* **Assignment**: The entries that follow should be reproduced exactly, with no images carried over.

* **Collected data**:

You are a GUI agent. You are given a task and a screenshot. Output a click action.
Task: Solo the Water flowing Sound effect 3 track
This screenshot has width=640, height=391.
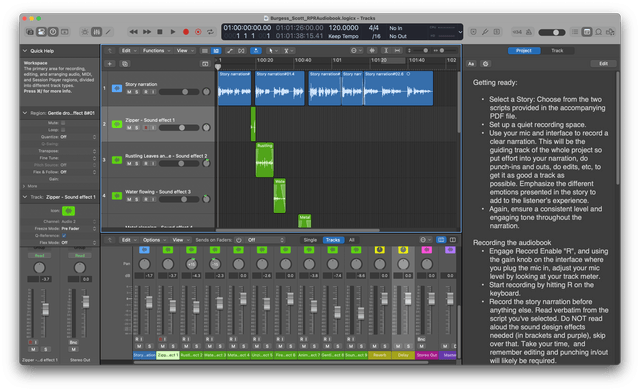click(137, 200)
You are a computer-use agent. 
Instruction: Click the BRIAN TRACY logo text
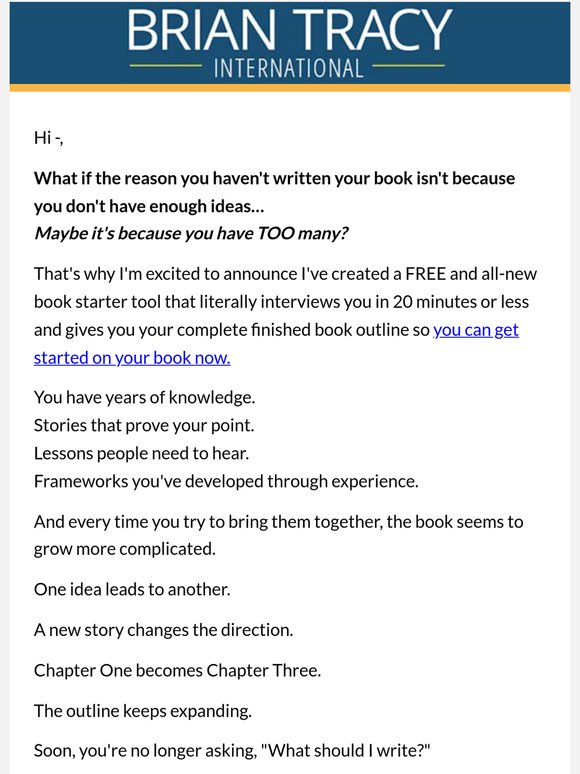tap(289, 29)
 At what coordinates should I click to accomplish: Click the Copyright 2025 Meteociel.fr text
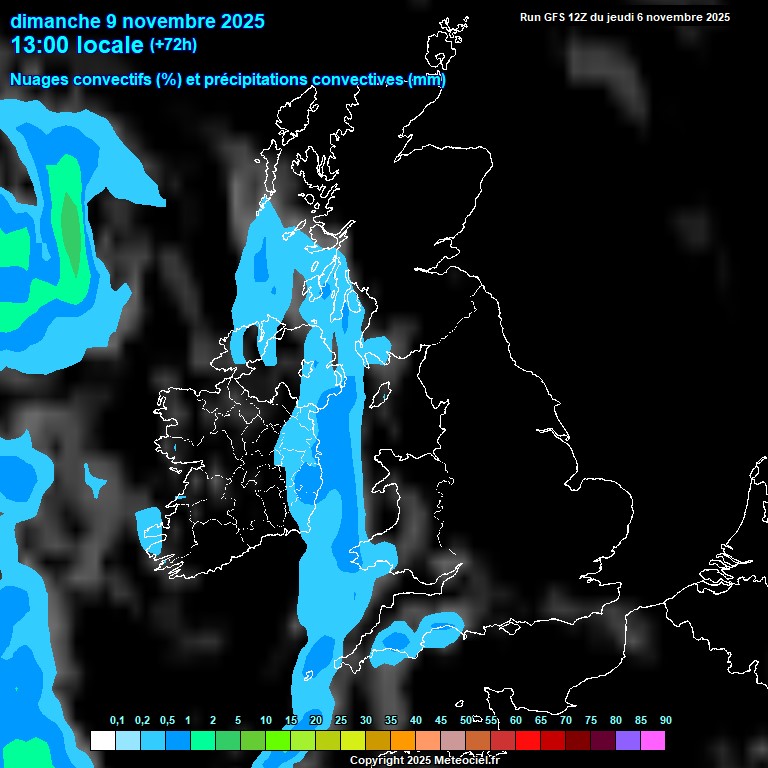pos(424,761)
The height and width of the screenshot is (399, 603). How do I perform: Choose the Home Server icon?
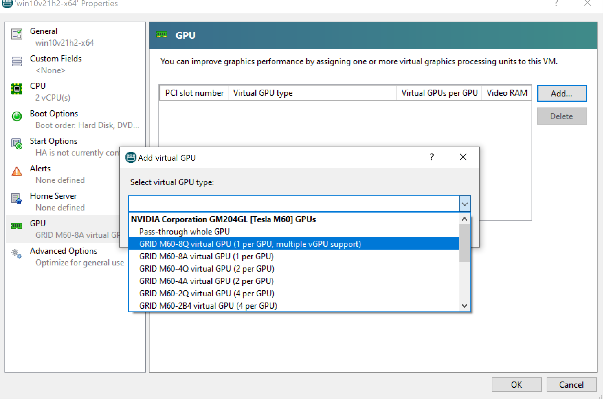point(17,198)
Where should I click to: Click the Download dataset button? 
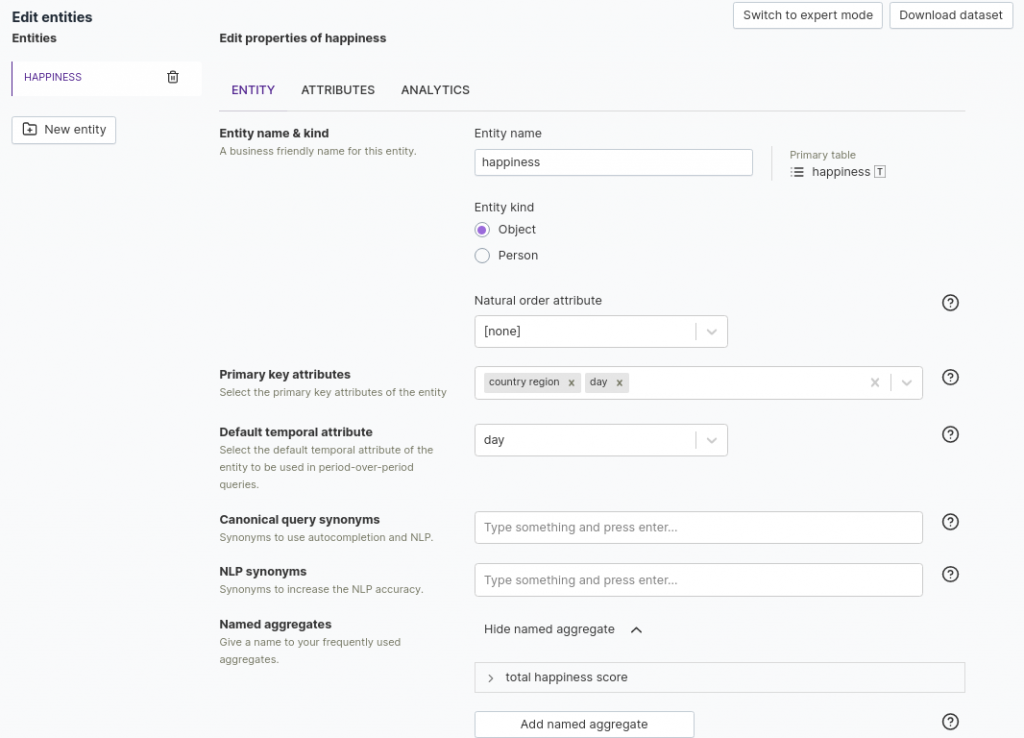[x=950, y=15]
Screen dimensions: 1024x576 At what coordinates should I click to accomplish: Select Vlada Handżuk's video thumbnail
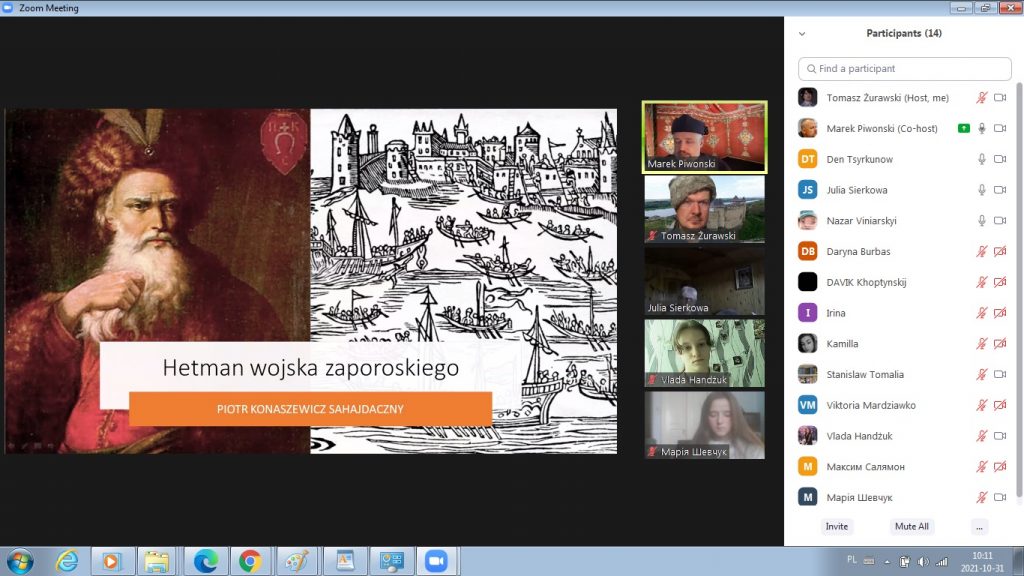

* **Problem solution**:
You are a GUI agent. You are given a task and a screenshot. Output a click action.
Task: Solo the Water flowing Sound effect 3 track
This screenshot has width=640, height=391.
click(137, 200)
You are a computer-use agent. 
Instruction: Click the BRIAN TRACY logo text
tap(289, 29)
 At what coordinates should I click to accomplish: Click the Copyright 2025 Meteociel.fr text
pos(424,761)
The height and width of the screenshot is (399, 603). How do I perform: Choose the Home Server icon?
point(17,198)
Where should I click to: Click the Download dataset button? 
[x=950, y=15]
Screen dimensions: 1024x576 At what coordinates should I click to accomplish: Select Vlada Handżuk's video thumbnail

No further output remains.